回想
僕が思うには、人はそれぞれ心の記憶、すなわち毎日の「感情」の記憶を持っている。僕はこれを「色の記憶」と呼んでいる。
例えば、うれしいことがあった日の色は、好きな色、いやなことがあった日の色は、嫌いな色、というようにそれぞれの日は、それぞれの色を持つ。
けれど、そんなふうに特別な日々というのは、人生のほんの数ページ程度のものでしかない。
では、大半を占めるふだんの日々、「非日常」に対する「日常」の日々の色はどんなものだろうか。
大勢の人が「退屈」とか、「つまんない」っていうんではないだろうか。
だけど、それに目を向けて、少し考えてみてはどうだろう。
ふだんの何気ない瞬間、友達と笑いながらポテトをつついたり、彼氏や彼女と手をつないで一緒に帰ったり、帰り道に猫がいたり、そういうことに何気ない、小さな幸せを必ず見つけられるはずだ。
退屈な「日常」に対して、相殺以上になるものほど幸せな「日常」を見つけるのは難しいかもしれない。けれど、一見、なんの変哲もない石ころが高価な宝石であるように気がつかないだけで、幸せの卵は案外そこらへんにころがっているものだ。
例えば、今君の横を通り過ぎた人が、生涯の伴侶や、親友になるかもしれないように、だ。
僕はその出会いを、人と人との出会いを、奇跡と呼ぶことにしようと思う。
これは、なんでもない、ごくふつうの話だ。
ごく普通の少年と、ごく普通の少女がごく当たり前に結ばれるまでの話だ。
まあ、それなりに紆余曲折を経てきたわけだし、僕たちも色々と訳あり同士だったわけだが、基本的にはただの少年少女にすぎない。この話は、あの大きな戦争の中で起きた、無数の取るに足らない話の一つでしかない。
けれど、僕たちにとってそれは特別なことだった。
この平穏な日々を、本来ありふれているはずの日常を手に入れるために、何千万もの血が流されなければならなかった。

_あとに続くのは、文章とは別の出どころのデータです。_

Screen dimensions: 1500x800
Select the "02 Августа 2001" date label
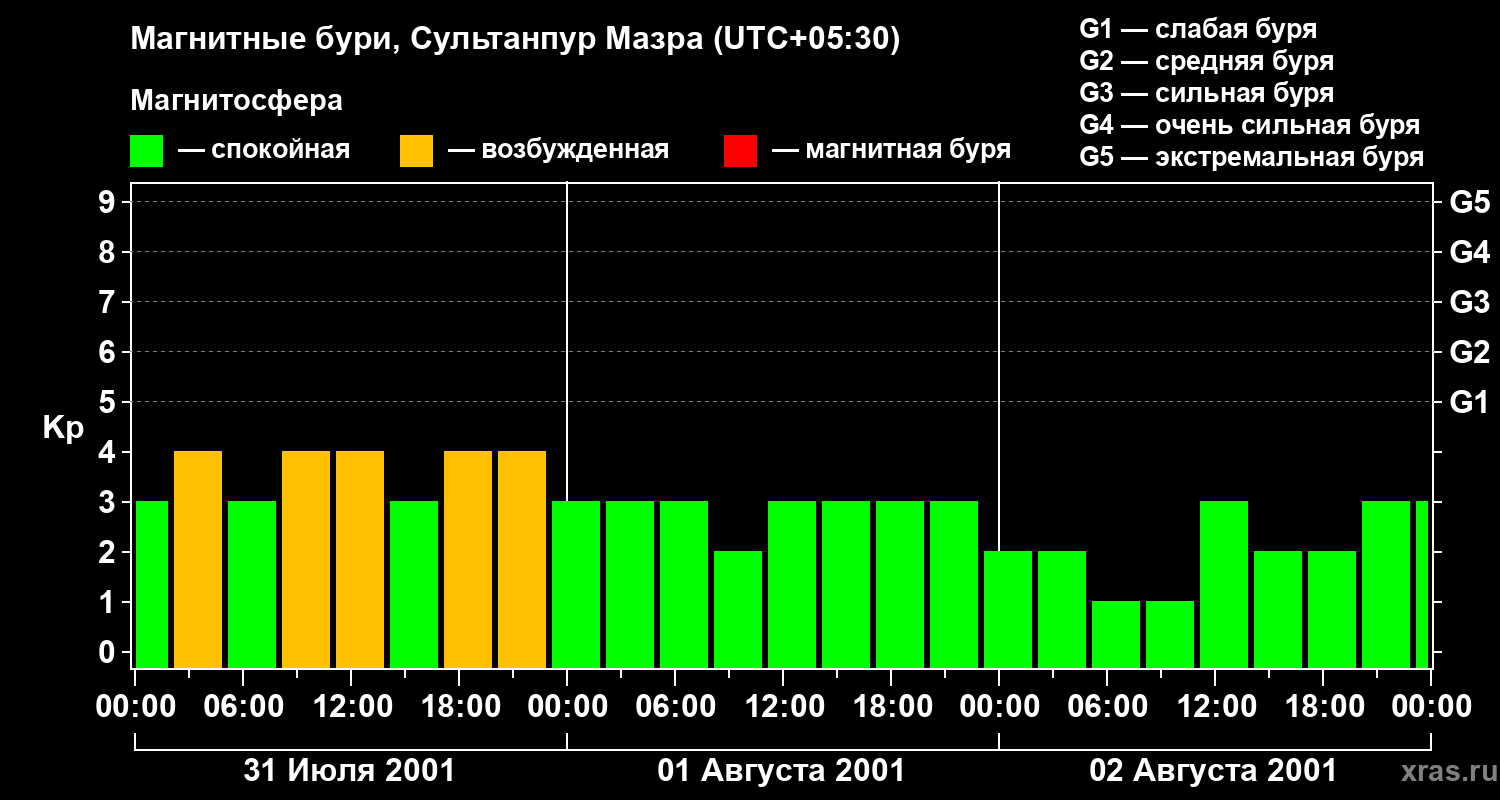pos(1212,771)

その末に手に入れたこの日々を、僕は本当に奇跡だと思う。
そういう理由もあるけれど、僕は人と人との出会いそのものが奇跡だと思う。僕たちの、そしてすべての人の出会いが。
奇跡という言葉を良く思わない人もあるだろう。
しかしなぜ「奇跡」、神の御業、もしくは偶然の産物、こんな言葉が存在しているのだろうか。
確かに、偶然の産物なのかもしれない。けれど、間違いなく人の手である程度までは引き起こし得るものだ。
僕はなにより、「奇跡」と呼ばれる現象を信じること、そしてそれを掴み取ろうと足掻くことに意味があるのだと思う。
この回想が公開されることはないだろう。
あえてその公開されざる記録を著すのは、決して表にはされない、あの戦争の裏側を記しておかねばならないと思うからだ。
対外的には後の平和と融和へと繋がったとされるあの戦争には、幾多の悲劇があり、不条理な、そして理不尽な死があった。
それらが忘れ去られ、戦争の記憶そのものが美化されることだけは防がなくてはならない。無残に奪われた一つ一つの命には、重さがあった。彼らはただの数字ではなく、家族を、友人を、愛する人を持つ、世界に二つと無い存在だったことを、書き残しておかなければならない。
僕自身、あの戦争の最高指導者として、そして学園軍暗部トップとして数々の殺戮を指揮した立場だ。本来そういうことを述べていい立場ではないだろう。今はただ、後世の評価を待つばかりだ。
しかし、あの戦争を、世界大戦を戦った軍人の立場から書き残された資料に何らかの価値があると、今はただそう信じ、書き残すことにする。